Rows from a pointing dataset
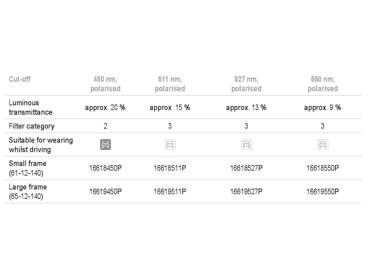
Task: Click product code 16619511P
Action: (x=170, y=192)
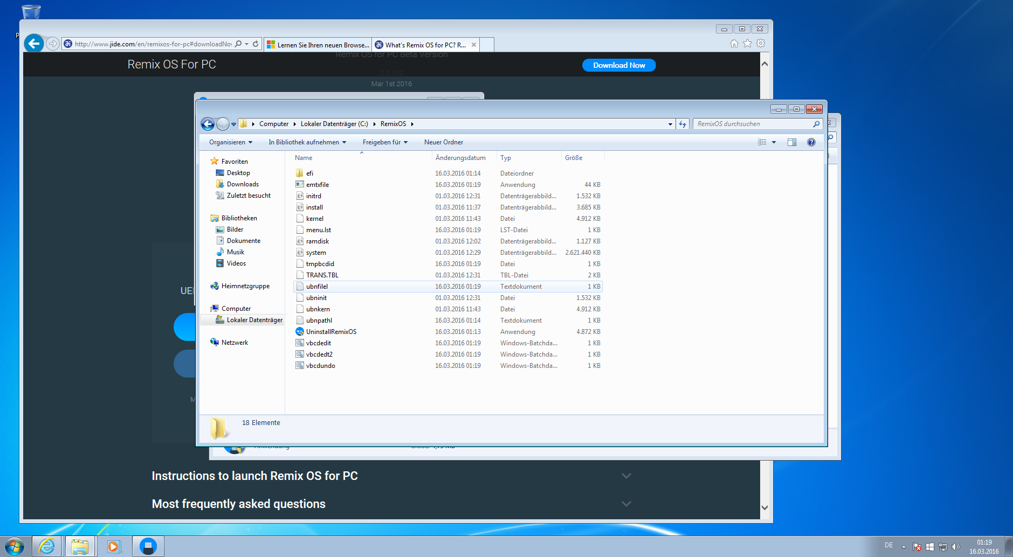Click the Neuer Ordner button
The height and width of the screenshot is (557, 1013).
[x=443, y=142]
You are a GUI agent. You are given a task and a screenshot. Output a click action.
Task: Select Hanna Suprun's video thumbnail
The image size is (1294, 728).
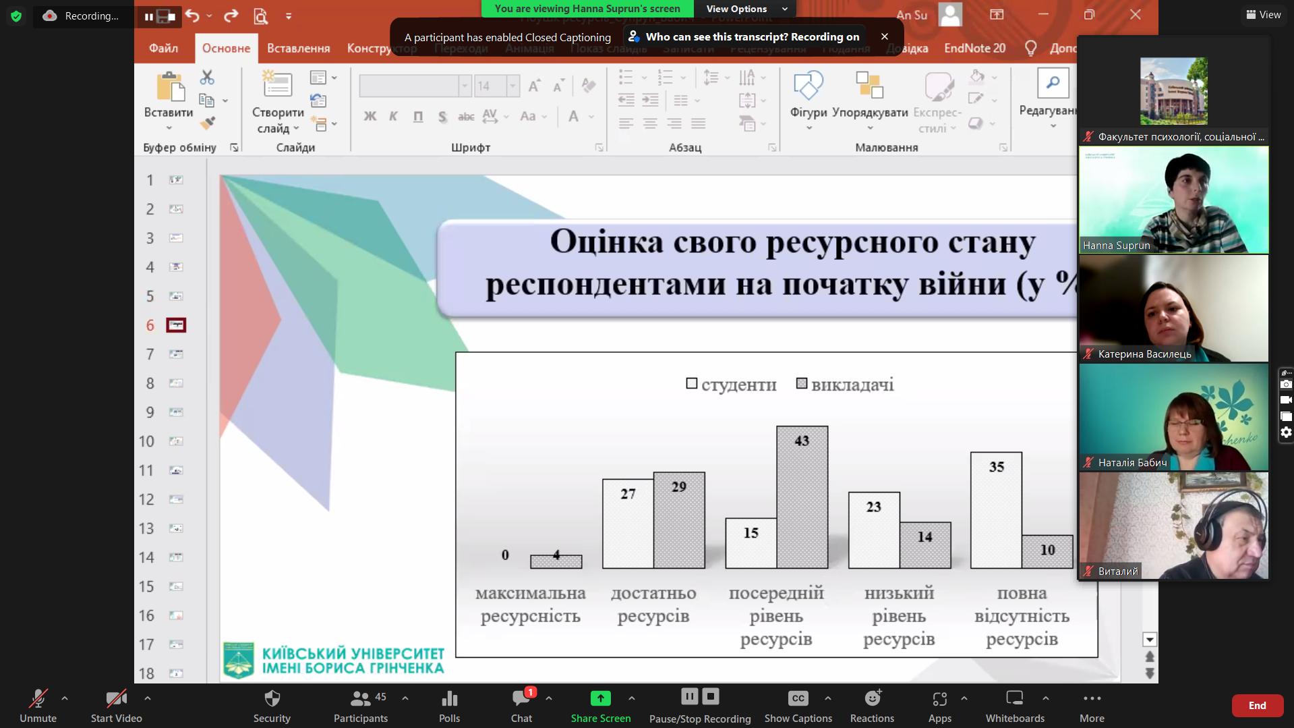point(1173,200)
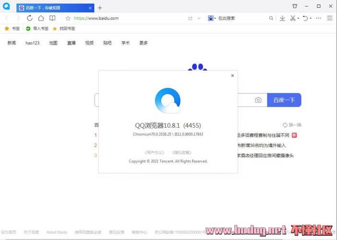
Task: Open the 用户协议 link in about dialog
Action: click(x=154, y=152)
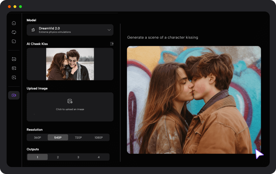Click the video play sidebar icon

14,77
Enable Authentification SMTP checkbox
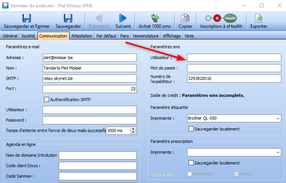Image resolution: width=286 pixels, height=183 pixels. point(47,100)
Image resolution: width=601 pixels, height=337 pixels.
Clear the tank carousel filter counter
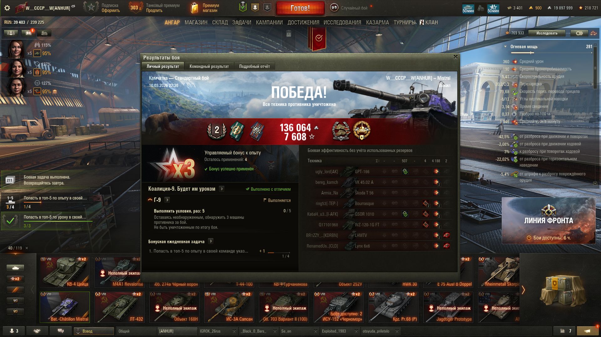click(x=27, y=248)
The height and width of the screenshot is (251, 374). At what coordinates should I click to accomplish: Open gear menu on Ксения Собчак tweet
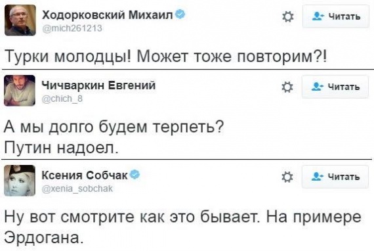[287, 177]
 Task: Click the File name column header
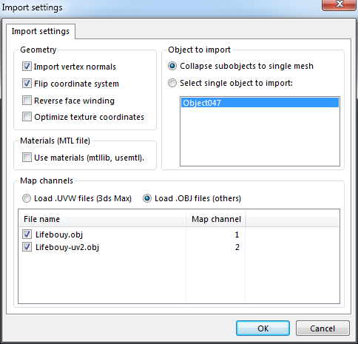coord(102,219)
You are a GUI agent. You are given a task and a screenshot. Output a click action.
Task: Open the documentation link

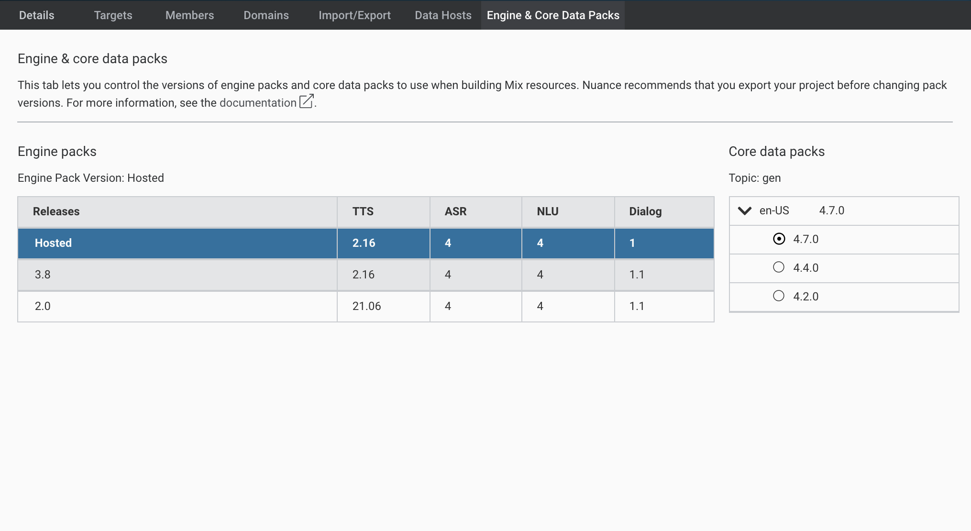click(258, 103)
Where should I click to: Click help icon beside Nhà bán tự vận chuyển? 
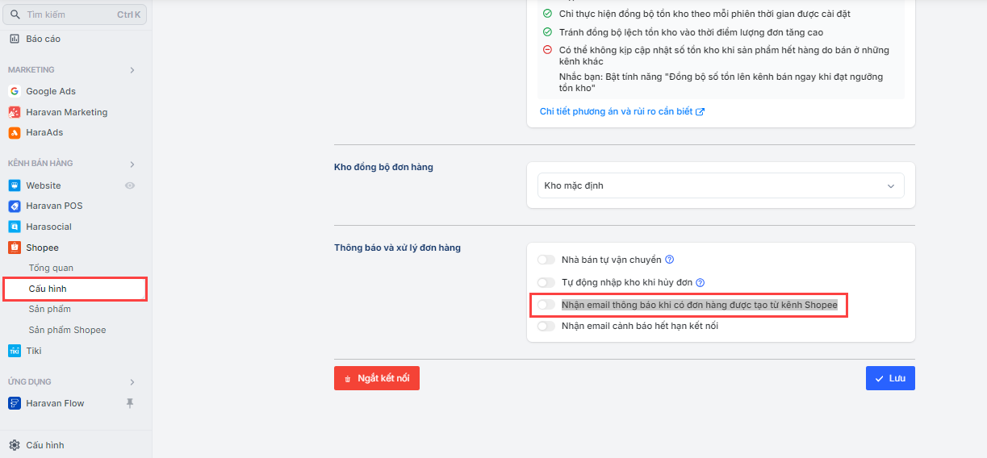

Written request. Write out all the rows above again with "GUI agent" swapped for "interface agent" and nothing else changed. Omit the pictures.

Correct result.
Task: Click product code 16619511P
Action: (x=170, y=192)
Click the Neuer Ordner button
The height and width of the screenshot is (557, 1013).
[x=443, y=142]
You are a interface agent. You are given a task and a screenshot. Output a click action.
Task: Select Hanna Suprun's video thumbnail
The image size is (1294, 728).
point(1173,200)
Task: Open the 用户协议 link in about dialog
Action: click(x=154, y=152)
Click the video play sidebar icon

14,77
Enable Authentification SMTP checkbox
Image resolution: width=286 pixels, height=183 pixels. point(47,100)
Image resolution: width=601 pixels, height=337 pixels.
Clear the tank carousel filter counter
click(x=27, y=248)
The height and width of the screenshot is (251, 374). At what coordinates should I click to accomplish: Open gear menu on Ксения Собчак tweet
[287, 177]
 Task: Click the File name column header
coord(102,219)
You are a interface agent. You are given a task and a screenshot. Output a click action.
Task: Open the documentation link

click(258, 103)
Where should I click to: Click help icon beside Nhà bán tự vận chuyển? 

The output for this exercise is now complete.